Here’s what I got as a formula for f
f = e + 5+33*(3-i) + 137*(10*(i+1)+d)
Notice that, when i=1, (71+7)/13 = 78/13 = 6, which is why we were getting e=0 according to the old way of decoding the ciphertext.
Doesn’t this look exactly like the kind of bizarre formula that somebody would cook up for the sake of creating just this kind of bewildering result whenever someone tried to plug the flag.txt heart count numbers into the decoder equations they’ve built based on the function for the encoder that was provided by the challenge? :P
Now that we have this formula everything else is just getting the equations for the other variables right in a new decoder
// replace previous assignments for i, d, and e with these ones
i = Math.round(f[j] / 137 / 10) - 1;
d = Math.floor((f[j]+33*(i-3)) / 137) - 10*(i + 1);
e = (f[j] - (5 + 33*(3-i))) % 137;
With all that in place, running the decoder against the contents of flag.txt gives us the flag.
This was a very frustrating challenge involving some Sherlock Holmes-level inferences about the existence of a second magical encoder. It went unsolved during the ISSessions 2021 CTF and no one I spoke to after the event got any further than I did - wondering what the hell to do with the results we got from running the flag ciphertext through the first rebuilt decoder.
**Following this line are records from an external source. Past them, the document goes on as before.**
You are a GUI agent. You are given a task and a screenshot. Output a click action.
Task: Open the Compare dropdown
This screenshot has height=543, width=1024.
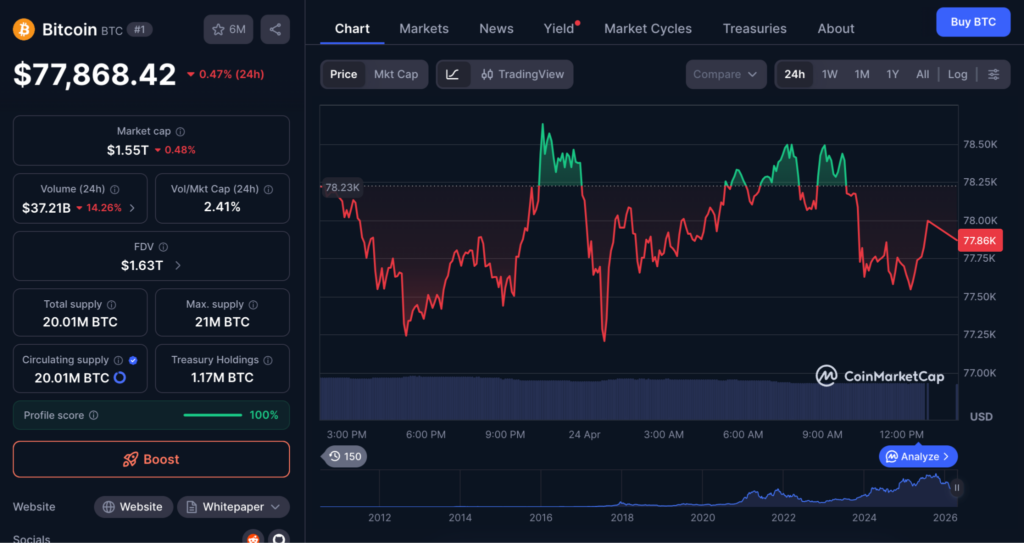coord(726,74)
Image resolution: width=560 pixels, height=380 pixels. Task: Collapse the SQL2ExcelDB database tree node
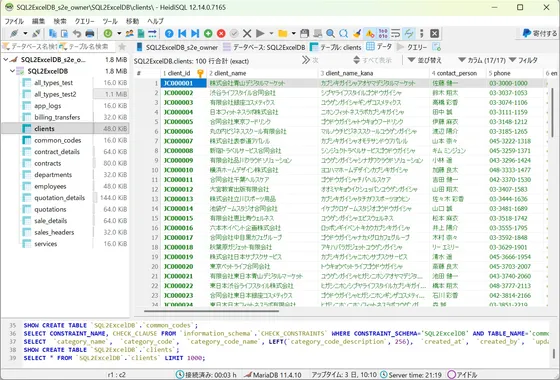[x=12, y=71]
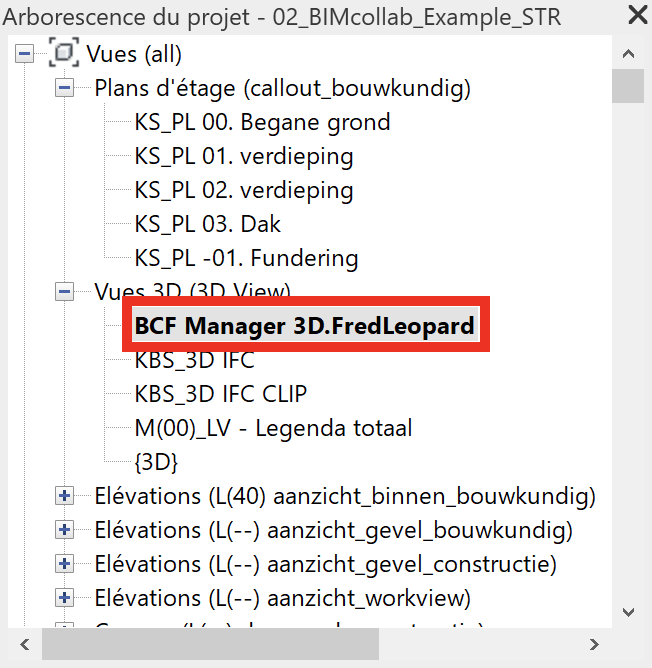Image resolution: width=652 pixels, height=668 pixels.
Task: Select M(00)_LV - Legenda totaal view
Action: pos(273,428)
If anything, I hope that by having solved the mystery of Geralt’s other decoder ring, I’ll spare anyone else from ever having to deal with this challenge in a future ISSessions CTF :X
To that end, I’d like to thank the entire ISSessions 2021 CTF event team for their hard work, ingenuity, and sheer diabolical wickedness in designing this year’s challenges. As a first-timer, I couldn’t have asked for a better CTF :D
And thank you for reading!
GitHub repo with the original challenge files and my solutions
* I had the pleasure of getting to say hello to the creator of this challenge, Louai, who’s also the ISSessions vice president, after the CTF. Turns out he’s a totally good-natured albeit dangerously clever guy! Definitely not a troll.